Apparently Cooked flour Frosting is the most popular thing I write about. I attempted a few other versions of it recently, and none have come out right. I found another version today which includes powdered sugar that I may try soon.

Top Five Posts of 2010

  1. Heirloom Cooked Flour Frosting: A unique frosting made from milk, flour, butter, and sugar. Traditional for Red Velvet Cake.
  2. How Many Frostings Are There: I keep adding to this list. And, I keep discovering new frostings every day!
  3. Dulce de Leche Cupcakes with Brown Sugar Frosting. This and my Chocolate Orange Cupcakes are my most requested at parties.
  4. Orange Chocolate Cupcakes with Chocolate Orange Marmalade Frosting. My Cupcake Camp entry, loved by most who tasted it, and Jennifer Appel from Buttercup Bakeshop called them “Amazing.”
  5. Coconut Ginger Brownies with Ginger Salted Caramel Sauce: My Award Winning “Ginger Dessert Bars.”

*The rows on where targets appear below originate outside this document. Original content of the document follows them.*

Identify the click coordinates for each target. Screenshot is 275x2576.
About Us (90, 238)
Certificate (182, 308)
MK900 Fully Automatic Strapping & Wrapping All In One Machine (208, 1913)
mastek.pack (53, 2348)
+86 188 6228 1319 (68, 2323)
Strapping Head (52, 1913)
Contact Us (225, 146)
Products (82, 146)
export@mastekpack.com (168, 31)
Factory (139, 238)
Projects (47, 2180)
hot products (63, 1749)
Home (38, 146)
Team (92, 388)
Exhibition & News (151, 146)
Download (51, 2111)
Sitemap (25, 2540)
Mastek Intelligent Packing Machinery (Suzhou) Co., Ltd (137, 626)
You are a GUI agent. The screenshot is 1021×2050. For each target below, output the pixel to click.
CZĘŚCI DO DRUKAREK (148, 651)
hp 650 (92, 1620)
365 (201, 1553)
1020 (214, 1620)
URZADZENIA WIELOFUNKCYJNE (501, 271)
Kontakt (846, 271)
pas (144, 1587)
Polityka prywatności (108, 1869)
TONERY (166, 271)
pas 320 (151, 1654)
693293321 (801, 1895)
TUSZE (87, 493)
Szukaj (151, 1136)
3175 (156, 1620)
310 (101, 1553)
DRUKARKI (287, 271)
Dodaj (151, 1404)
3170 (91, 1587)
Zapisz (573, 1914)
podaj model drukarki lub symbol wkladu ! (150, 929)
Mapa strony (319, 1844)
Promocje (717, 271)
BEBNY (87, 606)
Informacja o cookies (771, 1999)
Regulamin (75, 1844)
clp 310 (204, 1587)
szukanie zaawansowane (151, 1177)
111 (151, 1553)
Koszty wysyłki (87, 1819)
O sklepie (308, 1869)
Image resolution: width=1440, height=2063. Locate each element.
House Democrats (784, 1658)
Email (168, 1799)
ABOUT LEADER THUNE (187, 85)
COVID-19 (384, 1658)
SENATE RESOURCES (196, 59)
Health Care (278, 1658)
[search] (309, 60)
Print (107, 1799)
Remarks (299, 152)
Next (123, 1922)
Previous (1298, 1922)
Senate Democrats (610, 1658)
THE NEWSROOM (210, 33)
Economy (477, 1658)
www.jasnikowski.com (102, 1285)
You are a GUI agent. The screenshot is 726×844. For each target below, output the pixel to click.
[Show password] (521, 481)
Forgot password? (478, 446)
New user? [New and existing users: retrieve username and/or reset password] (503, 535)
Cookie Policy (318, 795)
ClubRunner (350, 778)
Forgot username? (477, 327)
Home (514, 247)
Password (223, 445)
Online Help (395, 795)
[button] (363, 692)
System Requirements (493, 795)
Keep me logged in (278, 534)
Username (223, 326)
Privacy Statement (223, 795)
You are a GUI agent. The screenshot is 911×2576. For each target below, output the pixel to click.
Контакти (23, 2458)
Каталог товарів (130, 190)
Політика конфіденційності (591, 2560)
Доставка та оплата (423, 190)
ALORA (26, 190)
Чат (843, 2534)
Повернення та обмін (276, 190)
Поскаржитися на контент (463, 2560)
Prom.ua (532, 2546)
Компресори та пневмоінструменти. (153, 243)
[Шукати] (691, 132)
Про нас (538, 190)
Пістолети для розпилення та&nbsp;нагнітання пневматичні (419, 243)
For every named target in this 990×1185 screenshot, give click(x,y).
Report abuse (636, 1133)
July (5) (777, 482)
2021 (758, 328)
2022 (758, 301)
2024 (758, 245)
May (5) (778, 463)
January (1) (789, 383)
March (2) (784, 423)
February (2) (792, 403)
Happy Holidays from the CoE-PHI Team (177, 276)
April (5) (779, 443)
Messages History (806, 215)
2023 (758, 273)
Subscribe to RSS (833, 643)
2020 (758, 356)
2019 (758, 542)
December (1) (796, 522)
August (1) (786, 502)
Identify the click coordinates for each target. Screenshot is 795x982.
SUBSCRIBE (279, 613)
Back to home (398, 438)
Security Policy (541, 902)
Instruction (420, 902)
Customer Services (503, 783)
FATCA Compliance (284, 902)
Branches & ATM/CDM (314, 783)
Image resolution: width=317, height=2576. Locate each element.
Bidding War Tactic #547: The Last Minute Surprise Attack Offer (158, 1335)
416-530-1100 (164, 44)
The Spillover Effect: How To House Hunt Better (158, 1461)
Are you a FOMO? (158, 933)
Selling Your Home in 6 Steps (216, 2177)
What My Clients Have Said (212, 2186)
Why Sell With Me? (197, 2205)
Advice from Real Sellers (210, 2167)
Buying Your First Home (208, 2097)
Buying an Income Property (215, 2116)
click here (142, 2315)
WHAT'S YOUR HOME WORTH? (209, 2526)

This year, my personal baking goal is to 1) Find more people to eat my cakes, and 2) attempt to document pictures and video of the various types of frosting. In my extensive cupcake research, the three places that offered non powdered sugar based buttercream also had the best cupcake cake base. (Those three places are the Robicellis (The best cupcakes in the entire world), Molly’s Cupcakes (in Chicago, but opening soon in NYC), and sugar Sweet sunshine.) I find that many people write cupcake recipes that discuss that this or that frosting is the best, but never actually discuss *Why* the frosting is good. I think educating people on *Why* what they are eating tastes like it tastes is a good step.

My professional goals are to 1) GRADUATE! (OMG I am sick of school) and 2) write the business plan for, well, a possible business. If you know me in person, please ask, if not, I am not quite ready to put it out on the internet. :)

What are your baking goals for the year?